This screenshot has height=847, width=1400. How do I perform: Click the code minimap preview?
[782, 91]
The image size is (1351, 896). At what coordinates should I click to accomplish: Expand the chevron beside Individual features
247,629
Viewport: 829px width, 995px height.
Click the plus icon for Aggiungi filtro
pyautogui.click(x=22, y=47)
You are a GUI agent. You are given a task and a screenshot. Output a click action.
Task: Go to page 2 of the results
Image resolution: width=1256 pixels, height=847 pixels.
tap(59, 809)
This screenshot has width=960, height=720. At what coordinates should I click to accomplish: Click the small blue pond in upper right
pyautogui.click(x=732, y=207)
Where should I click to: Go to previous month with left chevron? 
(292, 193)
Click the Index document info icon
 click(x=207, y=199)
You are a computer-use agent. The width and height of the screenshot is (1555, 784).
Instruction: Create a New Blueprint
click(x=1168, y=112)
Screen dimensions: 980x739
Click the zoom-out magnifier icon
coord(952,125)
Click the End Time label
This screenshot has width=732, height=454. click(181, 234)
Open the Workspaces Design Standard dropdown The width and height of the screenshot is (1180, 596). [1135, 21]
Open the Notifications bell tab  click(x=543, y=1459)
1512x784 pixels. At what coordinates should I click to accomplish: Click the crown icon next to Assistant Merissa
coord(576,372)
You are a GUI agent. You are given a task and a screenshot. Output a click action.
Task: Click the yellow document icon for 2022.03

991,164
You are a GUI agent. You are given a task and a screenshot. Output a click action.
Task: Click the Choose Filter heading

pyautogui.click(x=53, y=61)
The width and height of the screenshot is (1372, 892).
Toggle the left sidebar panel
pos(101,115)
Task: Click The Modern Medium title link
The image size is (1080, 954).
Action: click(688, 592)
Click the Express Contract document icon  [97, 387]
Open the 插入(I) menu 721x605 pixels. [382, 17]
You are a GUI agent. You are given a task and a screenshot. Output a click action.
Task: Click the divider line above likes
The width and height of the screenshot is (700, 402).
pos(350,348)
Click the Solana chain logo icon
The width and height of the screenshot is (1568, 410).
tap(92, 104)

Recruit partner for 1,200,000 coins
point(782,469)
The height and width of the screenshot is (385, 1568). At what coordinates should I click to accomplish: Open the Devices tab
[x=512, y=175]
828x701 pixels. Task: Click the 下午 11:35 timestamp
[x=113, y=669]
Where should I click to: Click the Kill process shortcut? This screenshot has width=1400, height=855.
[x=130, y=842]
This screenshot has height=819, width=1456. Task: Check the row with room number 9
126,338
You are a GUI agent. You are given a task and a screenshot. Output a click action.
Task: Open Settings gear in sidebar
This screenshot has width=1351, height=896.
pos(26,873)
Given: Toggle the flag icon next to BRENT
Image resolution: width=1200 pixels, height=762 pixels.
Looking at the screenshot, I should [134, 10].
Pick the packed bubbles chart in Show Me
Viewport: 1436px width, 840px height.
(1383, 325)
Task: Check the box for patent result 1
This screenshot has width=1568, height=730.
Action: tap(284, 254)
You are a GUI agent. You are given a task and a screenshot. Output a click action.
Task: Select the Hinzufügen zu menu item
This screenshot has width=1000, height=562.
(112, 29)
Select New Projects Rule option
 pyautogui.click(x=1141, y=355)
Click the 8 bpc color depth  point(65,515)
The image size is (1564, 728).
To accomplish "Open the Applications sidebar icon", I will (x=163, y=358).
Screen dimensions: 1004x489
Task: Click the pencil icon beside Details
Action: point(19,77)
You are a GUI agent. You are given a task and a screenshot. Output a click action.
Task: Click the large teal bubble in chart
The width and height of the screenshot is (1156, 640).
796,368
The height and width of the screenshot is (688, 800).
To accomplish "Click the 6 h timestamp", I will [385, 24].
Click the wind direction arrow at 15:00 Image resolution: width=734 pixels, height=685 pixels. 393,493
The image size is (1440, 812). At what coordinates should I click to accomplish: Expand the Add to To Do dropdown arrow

◇ ◇ ◇ ◇

DA FARE. Riscrivi le righe che vanno da quella con "Screen dimensions: 980x739" fino a quella con "This screenshot has width=732, height=454.", inclusa. Sostituisci "magnifier" con "lens" e lascia invariato tutto il resto.

LA RISPOSTA.
Screen dimensions: 980x739
Click the zoom-out lens icon
coord(952,125)
Click the End Time label
This screenshot has width=732, height=454. click(181, 234)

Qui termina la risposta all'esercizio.